Harald Lesch (born 28 July 1960) is a German physicist, astronomer, natural philosopher, author, television presenter, professor of physics at the Ludwig Maximilian University of Munich (LMU) and professor of natural philosophy at the Munich University of Philosophy.

Education 

Lesch was born in Gießen, Hesse. After completing secondary school in 1978 at the Theo-Koch-Schule in Grünberg, Hesse, Lesch studied physics at the University of Giessen, then at the University of Bonn, where he completed his doctoral degree in 1987 and worked at the Max-Planck-Institute for Radio Astronomy.  From 1988 to 1991 he was a research assistant at the state observatory at Heidelberg-Königstuhl.  In 1992 he was a visiting professor at the University of Toronto.  In 1994 he was habilitated at the University of Bonn.

Work 

Since 1995, Lesch has been a professor of theoretical astrophysics at the Institute for Astronomy and Astrophysics at the LMU Munich.  Additionally, he teaches natural philosophy at the University for Philosophy in Munich.  His main areas of research are cosmic plasma physics, black holes, and neutron stars.  He is the expert on astrophysics in the Deutsche Forschungsgemeinschaft (DFG) (German Research Society) and a member of the Astronomische Gesellschaft (Astronomical Society). He is also a textbook author.

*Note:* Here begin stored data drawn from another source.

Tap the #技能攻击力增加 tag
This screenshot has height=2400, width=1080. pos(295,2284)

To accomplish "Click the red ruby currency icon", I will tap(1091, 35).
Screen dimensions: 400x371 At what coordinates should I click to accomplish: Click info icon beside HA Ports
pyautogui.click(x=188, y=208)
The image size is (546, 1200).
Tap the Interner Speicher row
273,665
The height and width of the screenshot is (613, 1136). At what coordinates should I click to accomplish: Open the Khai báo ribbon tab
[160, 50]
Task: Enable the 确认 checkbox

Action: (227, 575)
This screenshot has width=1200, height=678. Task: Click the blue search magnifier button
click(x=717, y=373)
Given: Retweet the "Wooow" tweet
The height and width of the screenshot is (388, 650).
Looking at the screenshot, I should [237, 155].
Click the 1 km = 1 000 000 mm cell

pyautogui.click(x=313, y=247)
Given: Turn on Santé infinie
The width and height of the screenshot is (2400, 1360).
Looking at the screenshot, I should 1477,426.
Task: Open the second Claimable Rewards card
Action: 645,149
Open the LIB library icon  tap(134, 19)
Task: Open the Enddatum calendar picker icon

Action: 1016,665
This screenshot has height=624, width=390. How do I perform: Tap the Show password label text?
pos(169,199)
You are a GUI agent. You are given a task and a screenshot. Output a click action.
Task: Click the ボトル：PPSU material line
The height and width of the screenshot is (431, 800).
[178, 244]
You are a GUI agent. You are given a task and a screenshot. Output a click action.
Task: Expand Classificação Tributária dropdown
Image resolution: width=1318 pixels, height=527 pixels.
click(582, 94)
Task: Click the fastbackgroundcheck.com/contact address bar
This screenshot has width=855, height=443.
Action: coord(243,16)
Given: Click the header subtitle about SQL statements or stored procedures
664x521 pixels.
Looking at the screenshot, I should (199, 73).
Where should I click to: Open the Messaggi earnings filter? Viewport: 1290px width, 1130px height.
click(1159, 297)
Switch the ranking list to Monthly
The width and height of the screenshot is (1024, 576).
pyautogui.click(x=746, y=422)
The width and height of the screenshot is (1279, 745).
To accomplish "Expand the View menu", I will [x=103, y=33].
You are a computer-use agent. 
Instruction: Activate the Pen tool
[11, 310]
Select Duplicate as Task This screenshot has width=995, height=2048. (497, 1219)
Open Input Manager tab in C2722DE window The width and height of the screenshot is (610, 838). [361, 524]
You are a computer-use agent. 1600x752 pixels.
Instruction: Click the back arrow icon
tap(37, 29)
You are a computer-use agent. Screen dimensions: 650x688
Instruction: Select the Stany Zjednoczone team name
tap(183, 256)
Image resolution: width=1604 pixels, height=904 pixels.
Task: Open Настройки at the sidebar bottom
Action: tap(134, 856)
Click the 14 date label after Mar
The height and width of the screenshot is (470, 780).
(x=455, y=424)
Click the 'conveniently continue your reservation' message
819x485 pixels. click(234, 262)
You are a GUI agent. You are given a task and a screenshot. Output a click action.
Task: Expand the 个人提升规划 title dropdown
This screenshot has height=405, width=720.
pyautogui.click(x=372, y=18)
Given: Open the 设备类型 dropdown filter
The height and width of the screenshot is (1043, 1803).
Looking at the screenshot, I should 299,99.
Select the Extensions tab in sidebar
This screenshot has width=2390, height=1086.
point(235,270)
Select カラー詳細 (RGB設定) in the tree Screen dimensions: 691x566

Lesch has made television appearances for the longstanding, self-presented production of the channel BR-alpha: alpha-Centauri, Lesch & Co., Denker des Abendlandes (Thinkers of the Western World), and Alpha bis Omega (From Alpha to Omega). He also presented shorter television series.  His presentations attempt to make complex physical or philosophical issues more accessible to the public. In 2005 he was awarded the Communicator Prize by the DFG and the Stifterverband für die Deutsche Wissenschaft (Foundation for German Scholarship) for his television appearances and publications. To honor his work on making scientific findings understandable to the broad public, the Naturforschende Gesellschaft zu Emden (nature research society) awarded him an honorary membership on 15 March 2011.

Television appearances 
For many years, Lesch has presented a number of television series for the channel BR-alpha, beginning with alpha-Centauri, in which he is to be seen since 1998. In "Lesch & Co." and "Denker des Abendlandes" (thinkers of the occident), he converses with the philosophy professor Wilhelm Vossenkuhl about philosophical topics. Alpha bis Omega deals with contradiction and consistency of religion and natural science, through conversations between Lesch and the Catholic theologist Thomas Schwartz.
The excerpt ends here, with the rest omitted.